Sunday, November 12, 2006

7 Paths #89

During the November 2005 Evergreen Leaders board meeting Tutuk Horning held up a flower. “This flower has a form and a function. My English is not very good,” she said, "I do not know how to describe the form and function of Evergreen Leaders."

Other board members chimed in. "It's not your English, Tutuk. We don't know how to describe it either."

I recruited Tutuk, an Indonesian immigrant, to be on the board because I have this crazy idea that EGL will grow and teach organizations to thrive all over the world.

Now, two and half years into the venture, Tutuk and the board were telling me that they didn’t understand what Evergreen Leaders was about.

As I listened I felt an odd combination of gratitude and chagrin. Gratitude because Tutuk, our quietest board member, had simply and eloquently described the key issue. Like a flower, EGL needs a simple and beautiful way of describing its form and function.

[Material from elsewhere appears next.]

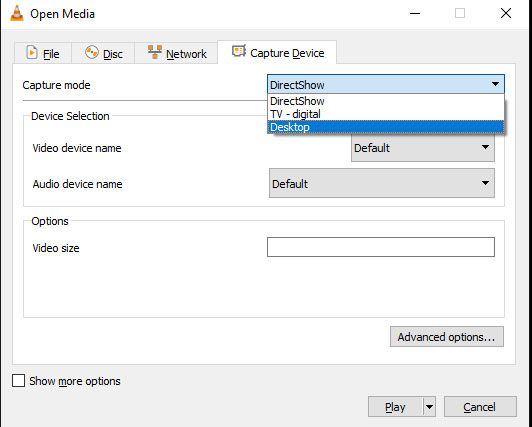Pick DirectShow in the dropdown list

Chagrin because after two and half years, I, who love putting concepts into words, still couldn't describe EGL with the simple beauty of a flower.

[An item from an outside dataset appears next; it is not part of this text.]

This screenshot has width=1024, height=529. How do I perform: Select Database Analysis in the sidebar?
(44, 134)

EGL started out with a mission to give ordinary people the skills to help their groups thrive. Soon we had three seven-hour workshops focusing on listening, envisioning and encouraging. But it was all too vague. It didn’t have the simple elegance of a flower.

The memory of Tutuk holding up that flower at the board meeting sent me on a quest, a search for treasure that EGL could offer to folks who long to help the organizations they are part of to thrive.

Twenty years ago Stephen R. Covey wrote is The Seven Habits of Highly Effective People. That book has sold 20 million copies and continues to help individuals to be more effective. On my quest to identify the treasure that EGL has to offer, a question gradually began to take shape in my mind: What are the habits of highly effective organizations?

Eventually I synthesized thirty years of leading organizations and reading about thriving organizations into seven characteristics I call the 7 Paths of Thriving Organizations.

The treasure path is the first of the seven paths.

Every nonprofit organization thrives on discovering a treasure that a group of people is longing for, a treasure so powerful that service recipients seek it out and funders and donors willingly support it.

The 7 Paths is the golden egg, the treasure that EGL has to offer to organizations.

Nonprofits who use the 7 Paths can become great workplaces and transform the lives of the people who use their services.

What's your organization's treasure and who's seraching for it?

In the next issue of 7 Paths we'll focus on how to put into words your organization's or work group's treasure.

Wisdom for the week: You and your organization have a treasure someone's seeking.